Baca berita dengan sedikit iklan, klik di sini

Ekonomi

CEO UOB Indonesia: Akuisisi Citibank Rampung Tahun Ini

CEO UOB Indonesia Hendra Gunawan menyatakan proses akuisisi Citibank di Indonesia akan selesai pada kuartal keempat tahun ini.

23 Oktober 2023 | 00.00 WIB

Image of Tempo
Perbesar
Direktur Utama PT Bank UOB Indonesia Hendra Gunawan. Dok. Pribadi

Baca berita dengan sedikit iklan, klik di sini

Poin penting

  • UOB Indonesia sedang merampungkan proses akuisisi Citibank.

  • UOB Indonesia mengembangkan platform untuk mendukung mobilitas nasabah di kawasan Asia Tenggara.

  • Pembiayaan untuk bisnis batu bara tak bisa dihentikan begitu saja.

MEMASUKI tahun ketiganya sebagai Direktur Utama PT Bank UOB Indonesia, Hendra Gunawan mengemban tugas khusus: penyelesaian proses akuisisi lini bisnis konsumer Citibank Indonesia. Aksi korporasi ini bagian dari langkah UOB Group yang mengambil alih bisnis konsumer Citi di Indonesia, Malaysia, Thailand, serta Vietnam dengan total nilai US$ 690 juta.
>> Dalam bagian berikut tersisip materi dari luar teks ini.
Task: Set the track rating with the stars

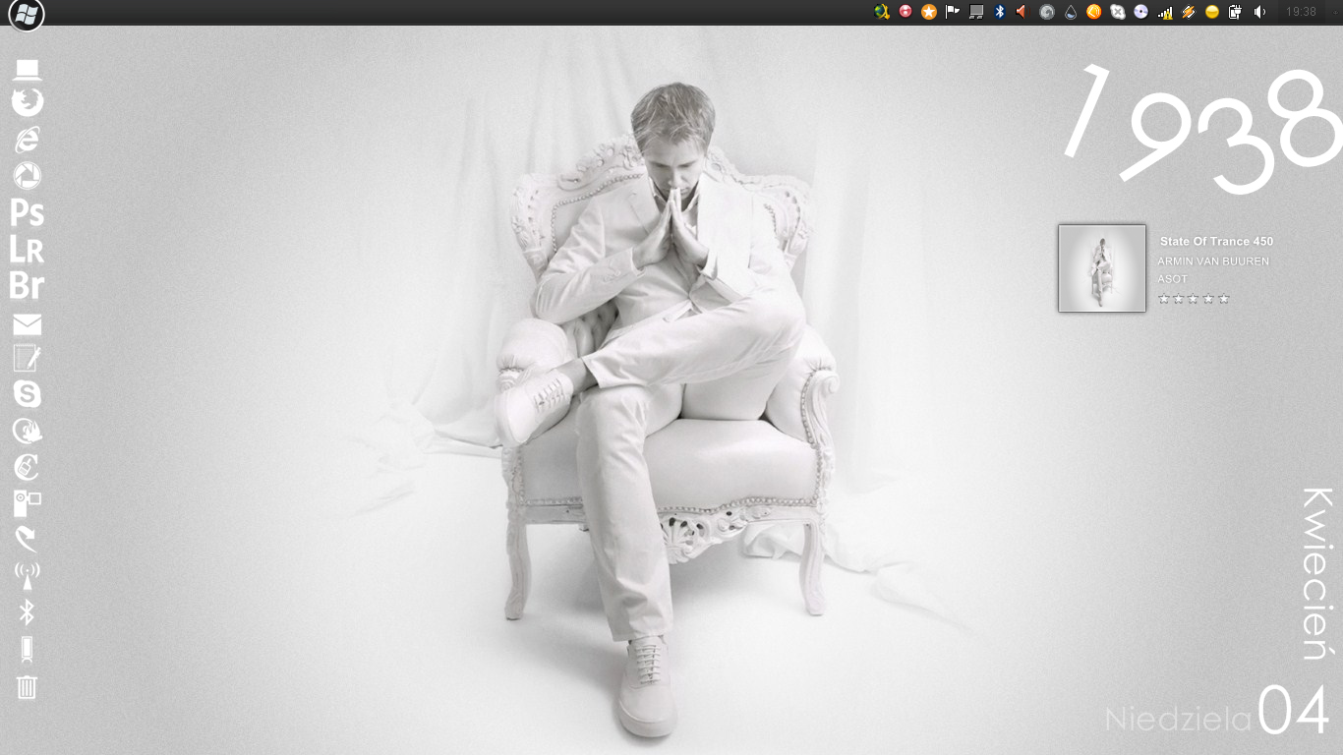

Sekitar 5.000 nasabah bank dan pegawai bakal bermigrasi ke UOB setelah prosesnya rampung.

Baca berita dengan sedikit iklan, klik di sini

Proses akuisisi perusahaan yang berasal dari Amerika Serikat itu berjalan sejak awal 2022. Hendra menuturkan Indonesia menjadi negara terakhir yang merampungkannya. "Kami akan selesaikan semuanya di kuartal empat ini," kata dia kepada Tempo dan sejumlah wartawan dalam sesi wawancara terbatas di Jakarta, Senin, 9 Oktober lalu. 

Baca berita dengan sedikit iklan, klik di sini

Selain bicara mengenai proses akuisisi tersebut, Hendra membagikan rencananya menggaet lebih banyak nasabah serta strategi OUB Indonesia di tengah maraknya layanan pay later dan desakan pembiayaan untuk energi bersih. Berikut penggalan wawancara dengan Hendra Gunawan.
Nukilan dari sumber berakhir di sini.